On the aluminum side, Lian Li has crammed in a modular hard drive rack that supports six 3.5-inch drives and two 2.5-inch drives. This rack has two built-in 120mm exhaust fans, while three additional 120mm intake fans are mounted in the panel dividing the chassis in half. The warm air seems to be pushed out through vents found in the back and at the top of the chassis while the cool air is pulled in from vents mounted on its belly.
Despite all the fans, system builders can choose to install a water cooling system if needed by ripping out the three intake fans and replacing them with a 120 x 360 millimeter radiator and another one at the top panel in the glass compartment. Builders could even hide one of the radiators in the aluminum side and pass the all-in-one tubes through rubberized holes in the chassis divider. Lian Li indicates that there’s plenty of room in the aluminum compartment for liquid cooling.
The specs show that this new two-faced chassis measures 354mm wide by 482mm high by 465mm deep, and supports ATX and Micro-ATX motherboards. The maximum VGA card length is 420mm (290mm with a radiator installed), the power supply length is 290mm, and the CPU cooler height in 160mm. The case provides four USB 3.0 ports, HD audio jacks, and the power button on the top dividing strip.
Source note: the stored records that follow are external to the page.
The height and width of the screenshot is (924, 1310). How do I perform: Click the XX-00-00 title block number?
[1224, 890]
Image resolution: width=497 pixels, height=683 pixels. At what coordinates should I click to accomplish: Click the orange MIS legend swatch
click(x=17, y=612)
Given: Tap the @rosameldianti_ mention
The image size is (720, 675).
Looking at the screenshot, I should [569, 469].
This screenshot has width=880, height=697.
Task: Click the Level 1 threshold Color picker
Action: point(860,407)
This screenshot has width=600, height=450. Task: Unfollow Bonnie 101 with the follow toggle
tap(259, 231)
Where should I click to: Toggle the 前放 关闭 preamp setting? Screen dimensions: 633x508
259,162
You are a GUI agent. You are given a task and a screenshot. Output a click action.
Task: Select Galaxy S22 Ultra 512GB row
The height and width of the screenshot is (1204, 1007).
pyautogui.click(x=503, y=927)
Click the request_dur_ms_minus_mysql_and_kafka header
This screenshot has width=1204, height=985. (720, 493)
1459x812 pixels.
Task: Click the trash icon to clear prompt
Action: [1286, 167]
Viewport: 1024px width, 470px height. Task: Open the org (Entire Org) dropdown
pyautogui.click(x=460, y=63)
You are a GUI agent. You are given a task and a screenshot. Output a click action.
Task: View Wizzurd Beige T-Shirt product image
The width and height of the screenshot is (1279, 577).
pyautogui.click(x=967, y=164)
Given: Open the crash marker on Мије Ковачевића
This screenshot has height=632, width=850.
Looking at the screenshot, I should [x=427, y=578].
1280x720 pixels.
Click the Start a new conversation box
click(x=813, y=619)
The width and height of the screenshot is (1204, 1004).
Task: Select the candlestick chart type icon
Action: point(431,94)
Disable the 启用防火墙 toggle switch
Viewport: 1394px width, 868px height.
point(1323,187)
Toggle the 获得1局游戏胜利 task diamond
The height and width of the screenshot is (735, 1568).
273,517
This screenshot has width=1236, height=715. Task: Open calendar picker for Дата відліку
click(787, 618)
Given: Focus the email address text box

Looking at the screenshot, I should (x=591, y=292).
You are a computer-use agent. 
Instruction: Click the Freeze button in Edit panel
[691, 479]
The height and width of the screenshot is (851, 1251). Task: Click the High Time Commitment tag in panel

On the back of the aluminum side is the vent for the two exhaust fans on the drive cage, and the power supply cutout. The tempered glass side (which is actually aluminum on the back) plays host to the motherboard cutout, an intake vent, and eight expansion slots. An LED RGB controller is mounted on the back, as well in the strip dividing the two compartments.
Additional features of this new two-faced chassis include air filters installed in the top, bottom, and on the side of the case; aluminum stands to pull it off the desktop surface; and a complete LED RGB color-changing kit that consists of a waterproof LED strip, cord clip, dimmer, and the previously-mentioned controller. The Lian Li logo is actually LED-lit and glows in between the two compartments, adding to the overall awesome appearance of this new chassis.
Lian Li’s PC-O9 case will be made available in mid-June for £349.99, or just over $500 in the U.S. The case will be offered in two flavors: black with red highlights (PC-O9WRX) and all black (PC-O9WX).